Yoon to meet with U.S., Japanese leaders at U.N.

SEOUL– President Yoon Suk-yeol will hold one-on-one summits with U.S. President Joe Biden and Japanese Prime Minister Fumio Kishida in New York on the sidelines of the U.N. General Assembly, his office said Thursday.

The meeting with Kishida, in particular, will mark the first summit between the two countries in nearly three years since the last meeting in December 2019 and raises hope for improving relations frayed badly over wartime forced labor and other issues related to Japan’s 1910-45 colonial rule.

Yoon is set to attend the U.N. gathering on Tuesday and Wednesday as part of a three-nation trip that will also take him to London for the state funeral of Queen Elizabeth II and Canada for a summit with Prime Minister Justin Trudeau.

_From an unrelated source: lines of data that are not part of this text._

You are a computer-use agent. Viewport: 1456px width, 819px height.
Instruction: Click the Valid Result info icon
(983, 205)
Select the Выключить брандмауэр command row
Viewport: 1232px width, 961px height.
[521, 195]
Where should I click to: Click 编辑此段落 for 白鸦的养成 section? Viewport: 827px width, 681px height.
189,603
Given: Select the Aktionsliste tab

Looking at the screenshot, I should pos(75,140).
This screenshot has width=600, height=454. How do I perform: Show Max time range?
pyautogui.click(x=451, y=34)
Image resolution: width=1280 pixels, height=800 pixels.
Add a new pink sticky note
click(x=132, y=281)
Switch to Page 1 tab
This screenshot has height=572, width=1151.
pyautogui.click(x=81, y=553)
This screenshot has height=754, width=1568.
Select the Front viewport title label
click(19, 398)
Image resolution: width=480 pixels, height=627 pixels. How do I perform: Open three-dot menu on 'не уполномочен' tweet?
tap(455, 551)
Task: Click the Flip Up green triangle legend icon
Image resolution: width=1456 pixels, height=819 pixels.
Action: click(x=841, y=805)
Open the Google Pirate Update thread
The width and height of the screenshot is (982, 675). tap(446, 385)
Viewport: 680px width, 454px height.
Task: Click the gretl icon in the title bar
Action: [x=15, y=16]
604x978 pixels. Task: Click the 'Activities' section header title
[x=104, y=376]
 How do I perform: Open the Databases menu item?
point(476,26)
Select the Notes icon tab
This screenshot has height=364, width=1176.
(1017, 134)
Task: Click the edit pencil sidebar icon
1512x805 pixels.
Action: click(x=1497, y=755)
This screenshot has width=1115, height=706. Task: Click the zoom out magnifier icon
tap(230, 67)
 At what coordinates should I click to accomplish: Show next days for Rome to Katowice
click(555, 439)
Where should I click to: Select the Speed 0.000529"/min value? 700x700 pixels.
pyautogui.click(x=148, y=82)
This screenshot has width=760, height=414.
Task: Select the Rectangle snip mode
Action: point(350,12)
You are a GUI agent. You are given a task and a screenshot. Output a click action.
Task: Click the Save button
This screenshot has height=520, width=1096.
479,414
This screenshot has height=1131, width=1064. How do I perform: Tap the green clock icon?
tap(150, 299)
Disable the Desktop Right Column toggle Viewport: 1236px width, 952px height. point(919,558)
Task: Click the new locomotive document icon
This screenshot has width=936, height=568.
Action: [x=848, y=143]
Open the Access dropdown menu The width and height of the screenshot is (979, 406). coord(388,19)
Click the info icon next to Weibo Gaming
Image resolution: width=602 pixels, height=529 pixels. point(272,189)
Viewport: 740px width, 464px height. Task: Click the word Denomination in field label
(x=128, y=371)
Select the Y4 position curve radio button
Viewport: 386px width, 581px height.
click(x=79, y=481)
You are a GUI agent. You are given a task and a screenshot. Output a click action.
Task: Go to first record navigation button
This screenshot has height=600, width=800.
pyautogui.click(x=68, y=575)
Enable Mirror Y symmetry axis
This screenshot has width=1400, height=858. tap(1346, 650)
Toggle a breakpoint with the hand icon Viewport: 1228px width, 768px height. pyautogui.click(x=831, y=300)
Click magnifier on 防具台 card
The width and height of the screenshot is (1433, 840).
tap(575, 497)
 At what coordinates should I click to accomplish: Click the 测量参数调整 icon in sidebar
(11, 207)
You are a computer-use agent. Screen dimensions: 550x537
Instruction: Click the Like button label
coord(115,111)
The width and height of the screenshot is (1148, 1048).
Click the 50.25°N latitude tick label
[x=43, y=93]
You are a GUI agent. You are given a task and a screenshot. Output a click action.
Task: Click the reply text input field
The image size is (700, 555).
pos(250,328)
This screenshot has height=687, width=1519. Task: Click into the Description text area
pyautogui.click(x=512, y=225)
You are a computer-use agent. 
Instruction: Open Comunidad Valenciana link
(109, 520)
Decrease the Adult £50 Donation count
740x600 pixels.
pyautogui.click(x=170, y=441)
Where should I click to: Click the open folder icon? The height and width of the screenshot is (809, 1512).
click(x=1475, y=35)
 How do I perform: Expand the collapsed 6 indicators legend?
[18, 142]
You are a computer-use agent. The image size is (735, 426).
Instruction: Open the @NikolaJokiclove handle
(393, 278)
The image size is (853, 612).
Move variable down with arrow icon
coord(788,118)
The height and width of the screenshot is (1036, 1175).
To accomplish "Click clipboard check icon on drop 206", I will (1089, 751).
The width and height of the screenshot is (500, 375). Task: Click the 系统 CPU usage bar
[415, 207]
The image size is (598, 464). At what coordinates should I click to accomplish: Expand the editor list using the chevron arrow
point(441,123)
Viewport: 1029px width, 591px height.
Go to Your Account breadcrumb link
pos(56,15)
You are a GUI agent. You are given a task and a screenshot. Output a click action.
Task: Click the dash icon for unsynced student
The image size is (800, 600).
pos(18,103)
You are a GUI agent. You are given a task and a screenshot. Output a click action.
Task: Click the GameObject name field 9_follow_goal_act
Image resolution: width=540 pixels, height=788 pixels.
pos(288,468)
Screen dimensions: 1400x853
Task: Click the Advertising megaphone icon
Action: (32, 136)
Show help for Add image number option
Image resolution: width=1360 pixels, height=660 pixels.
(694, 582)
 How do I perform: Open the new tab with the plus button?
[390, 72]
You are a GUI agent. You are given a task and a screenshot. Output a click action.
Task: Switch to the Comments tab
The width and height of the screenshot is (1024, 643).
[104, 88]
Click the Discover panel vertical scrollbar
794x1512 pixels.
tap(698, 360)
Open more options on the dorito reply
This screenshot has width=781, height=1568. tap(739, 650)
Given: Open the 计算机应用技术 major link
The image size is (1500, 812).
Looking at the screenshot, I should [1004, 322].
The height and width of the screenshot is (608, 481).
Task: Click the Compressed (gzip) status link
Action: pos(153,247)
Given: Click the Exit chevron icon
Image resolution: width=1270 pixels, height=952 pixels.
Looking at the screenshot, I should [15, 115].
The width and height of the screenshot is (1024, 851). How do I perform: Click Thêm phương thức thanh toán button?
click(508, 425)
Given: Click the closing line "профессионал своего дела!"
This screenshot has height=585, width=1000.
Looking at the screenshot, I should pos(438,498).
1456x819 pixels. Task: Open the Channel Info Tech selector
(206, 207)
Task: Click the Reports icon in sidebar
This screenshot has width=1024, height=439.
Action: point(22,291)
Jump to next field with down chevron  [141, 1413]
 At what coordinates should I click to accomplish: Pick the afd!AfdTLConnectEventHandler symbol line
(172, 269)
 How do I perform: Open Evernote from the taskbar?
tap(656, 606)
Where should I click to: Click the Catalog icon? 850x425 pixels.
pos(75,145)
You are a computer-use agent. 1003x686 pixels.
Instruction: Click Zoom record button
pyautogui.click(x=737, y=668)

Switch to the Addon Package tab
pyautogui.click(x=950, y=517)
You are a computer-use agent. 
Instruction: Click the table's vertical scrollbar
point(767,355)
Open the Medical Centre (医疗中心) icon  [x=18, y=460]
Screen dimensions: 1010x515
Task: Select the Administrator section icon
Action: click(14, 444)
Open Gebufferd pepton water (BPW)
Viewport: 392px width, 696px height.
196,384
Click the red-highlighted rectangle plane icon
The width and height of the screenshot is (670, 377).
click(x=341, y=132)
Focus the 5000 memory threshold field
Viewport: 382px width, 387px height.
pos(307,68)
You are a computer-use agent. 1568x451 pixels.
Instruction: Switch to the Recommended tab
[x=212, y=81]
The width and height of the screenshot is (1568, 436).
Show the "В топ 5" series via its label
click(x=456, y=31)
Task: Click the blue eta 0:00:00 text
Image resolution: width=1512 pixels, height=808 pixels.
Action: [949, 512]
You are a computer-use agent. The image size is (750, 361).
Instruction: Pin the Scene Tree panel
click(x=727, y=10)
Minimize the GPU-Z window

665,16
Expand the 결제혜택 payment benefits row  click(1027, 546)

Deputy national security adviser Kim Tae-hyo said at a press briefing that the summits with Biden and Kishida have been agreed upon, though the exact times have yet to be fixed.

The Yoon-Kishida meeting will be watched closely, as the two countries have been locked in a protracted row over disputes stemming from Japan’s 1910-45 colonial rule of the Korean Peninsula, including the issue of compensation for Korean forced labor victims.

The two leaders will be holding their first bilateral meeting since Yoon took office in May.

The agenda for the talks has not been predetermined, but both sides “gladly agreed” to the meeting, a presidential official said.

With Biden, Yoon is expected to discuss the implementation of agreements reached during their first summit in Seoul in May, the official said.